Kardeşlik bağı

Kardeşler arasındaki ilişki her zaman kolay gelişmeyebilir, hatta çoğu durumda kıskançlık ve rekabet üzerine kurulu olarak başlar ama sonunda çok özel bir bağ haline dönüşür.

Kardeşler arasında açıklanması zor bir etkileşim vardır. Sanki birbirlerinin aklından geçeni okur gibidirler. Aralarındaki ilk iletişim sözlü olabileceği gibi bazen hareketler ve hatta bakışlar bile birbirlerini anlamalarına yetebilir. İki çocuk arasındaki iletişimi bir yetişkin ve bir çocuk arasında kurmak imkânsızdır.

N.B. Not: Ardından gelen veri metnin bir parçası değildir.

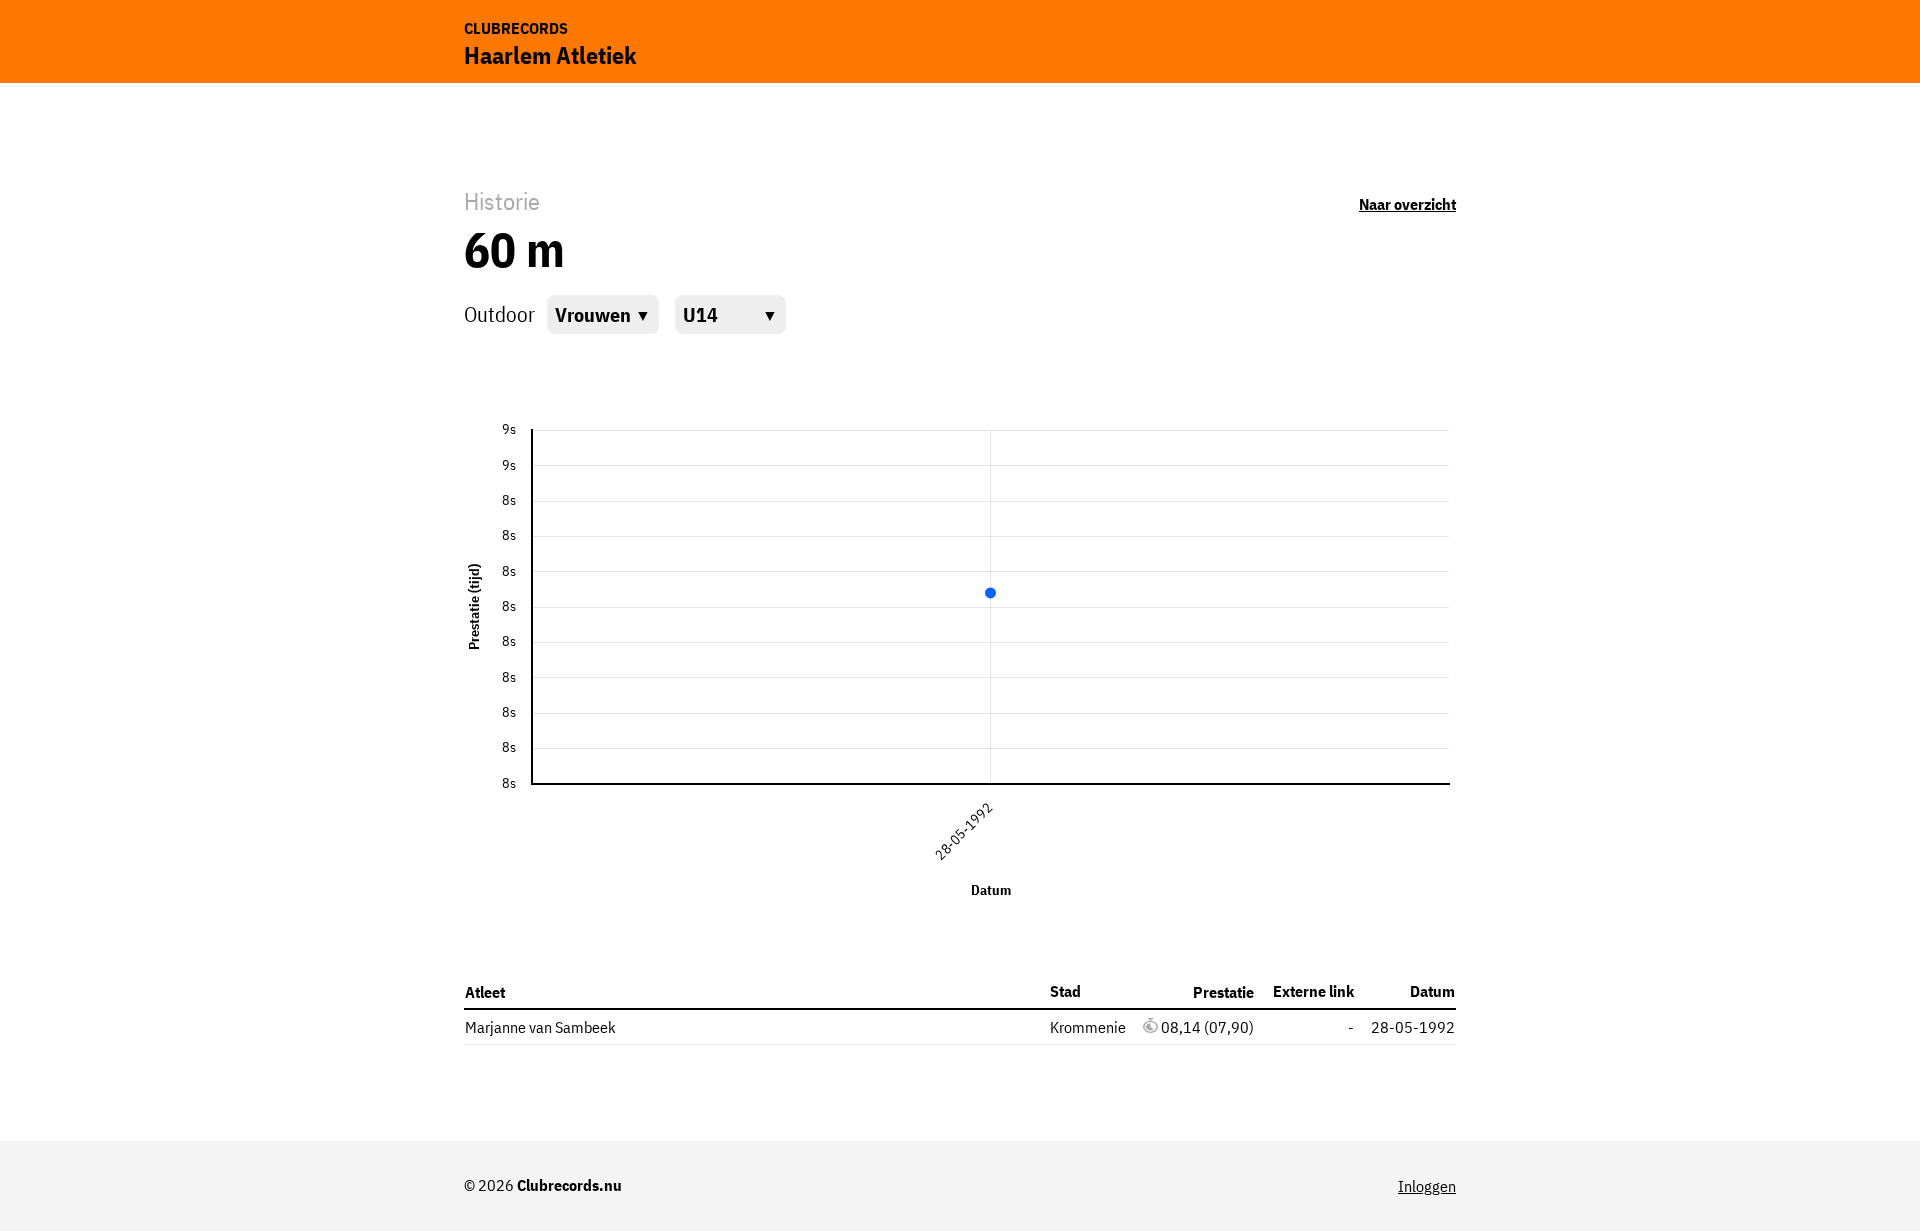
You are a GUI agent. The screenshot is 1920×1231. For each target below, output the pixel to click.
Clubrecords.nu (569, 1185)
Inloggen (1427, 1186)
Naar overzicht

Kardeşlik bağı biraz karışıktır. Çelişkilerle dolu gibi gözükebilir. Kardeşler birbirlerinin yanında kendilerini güvende hissederler ama iki saniye sonra ne olacağını asla bilemezsiniz. Gelgitlerle doludur ama kalıcıdır. Bütün bu dalgalanmalar çocuklara sosyal hayat ve çevreleri hakkında çok fazla şey öğrenme şansını verir.

Eşi benzeri olmayan bir ilişki

Kardeşlik ilişkisi tam anlamıyla eşsiz bir bağdır ve çocuklara pek çok fırsat sunar. Çocuk, ailedeki rolünü, çevresindeki insanların nasıl davrandığını, davranacağını neler hissettiklerini anlamayı ilk olarak kardeşi ile olan ilişkisi sayesinde öğrenir.

Elbette anne baba ile olan bağ ve etkileşim de büyük rol oynar ama unutmayın sizin yanınızda çocuğunuz sizin istediğiniz gibi davranmaya çalışır. Çünkü onun için siz bir rehber, bir öğretmensiniz. Sizin yanınızda daha “uslu” ve “dikkatli” olması gerektiğini bilir. Oysa kardeşiyleyken bu tür sınırlar kalkar ve kendi gibi olabilme özgürlüğünü yaşar. Kendi sınırlarını test eder. Çevresi ile daha özgürce etkileşim içinde olur.

Bu durum her iki kardeş içinde hem kendilerini hem de çevrelerini daha iyi ve daha hızlı tanıma ortamını oluşturur.

Kardeşi üzerinden öğrenme

Özellikle büyük kardeşler pek çok yeniliği kardeşleri üzerinden test etmeyi deneyebilirler. Çeşitli davranışları, hisleri hatta kelimeleri kardeşleri aracılığıyla test eder ve sonuçlarından ders çıkartırlar.

Örneğin büyük oğlunuz duvarlara resimler çizmek istiyor ama bunun sizde nasıl bir etki yaratacağını kestiremiyorsa kardeşinin eline bir kalem verip ilk denemeyi onun yapmasını sağlayabilir. Sizin ona vereceğiniz tepkiye göre hem kendi hareketini düzenler, hem de sizin bu konudaki davranışınızı öğrenmiş olur. Benzer şekilde küçük kardeş, abisinin dondurma için nasıl ağladığını ve sonuçta istediğini aldığını gördüğünde kendisi bir şey istediğinde ne yapması gerektiğine dair bir sonuç çıkarır. Çünkü benzer bir duruma ne tepki vereceğinizi artık biliyordur.

Bu ve benzeri tecrübeler ile hem çevrelerindeki insanların davranış kalıplarını algılamayı hem de kendi sınırlarını test etmeyi öğrenirler. Ve bu bilgileri değişik durumlar için dahi sık sık kullanırlar.

Pek çok anne babanın ortak fikri ikinci çocuklarının ilkine kıyasla çok daha çabuk öğrendiği, daha hızlı geliştiği yönündedir. Bunun sebebi onların kendi yaşlarında bir öğretmen ile büyüyor olmasıdır.